Accelerate Your Company’s Growth

About the Episode

Looking to supercharge your business and unlock its full potential? This episode reveals how growth equity can be the key to rapid expansion, even if you don’t think you need the capital. Discover the strategic reasons why a growth equity investment can lead to a more lucrative exit in a shorter timeframe, and learn how to prepare your company for a successful partnership that fuels your future.

Growth equity is a great option for companies looking to accelerate their growth. They may or may not need this capital, but I certainly think if founders are focused on an exit or focused on a significant milestone or event, I would think of growth equity as a fantastic tool in order to accelerate the growth of their business.

Mittal Makadia and David Siegel

What You’ll Learn

  • Types of Companies Suitable for Growth Equity: Growth equity is ideal for profitable, high-growth companies (20%+ year-over-year growth) that are less than 10 years old. It’s typically used to fund a growth initiative, such as product expansion, hiring, or marketing.
  • Leverage and Risk Profile: Growth equity carries a moderate risk because it relies on high-growth ventures and the success of new initiatives. It uses little to no debt, unlike traditional private equity buyouts, which may use leverage and are generally lower risk due to their focus on stable, cash-flow-driven businesses. 
  • Exit Strategies: Growth equity investors generally exit their investments within three to five years through an IPO, a sale to a strategic buyer, or by selling to another private equity firm.
  • Negotiation and Control: In growth equity deals, the most debated points are a founder’s control and the use of capital. Founders in a minority investment keep control, whereas a majority investment shifts control to the investor. It’s vital that both the founder and investor align on growth plans and how to use the capital. 
  • Assessing Company Scalability and Balancing Growth: To assess a company’s scalability, look at its revenue, profitability, and growth rates. A successful balance between growth and profitability requires alignment between the investor and the company on growth initiatives and a clear plan for using the capital. This alignment, along with a focused investment thesis, is key to a successful investment.

Topics Covered

Growth Equity Components [3:48]
Types of Companies Suitable for Growth Equity [4:50]
Leverage and Risk Profile in Growth Equity [8:50]
Exit Strategies and Transaction Documents [11:31]
Negotiation and Control in Growth Equity Investments [18:39]
Assessing Company Scalability and Balancing Growth [21:28]
Role in Exit and Preparation for Growth Equity [23:43]
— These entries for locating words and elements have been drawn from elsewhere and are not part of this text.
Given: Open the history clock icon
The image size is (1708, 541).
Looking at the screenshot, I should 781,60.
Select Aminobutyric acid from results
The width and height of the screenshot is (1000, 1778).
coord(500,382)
Want More? Related Resources:

Meet Our Guest

James Carey

James Carey

Partner at Next Sparc Growth Partners | Miami, Florida

James Carey is a Partner at Next Sparc Growth Partners, a professional family office that makes direct investments in rapidly growing founder-led and family-owned businesses, and leads the Business Development efforts at the firm. Before joining Next Sparc, James was a Vice President and the Head of Business Development at Peterson Partners, a diversified private investment firm focused on growth equity and venture capital investments. Prior to joining Peterson Partners, James was a Director at H.I.G. Capital, a leading global private equity investment firm with over $50 billion of equity capital under management, where he sat across the entire family of funds. Earlier in his career, James was an Associate at New River Capital Partners, an affiliate of Huizenga Holdings, where he was responsible for Corporate Development. James received a Bachelor of Science in Business Administration from the University of Vermont in Burlington.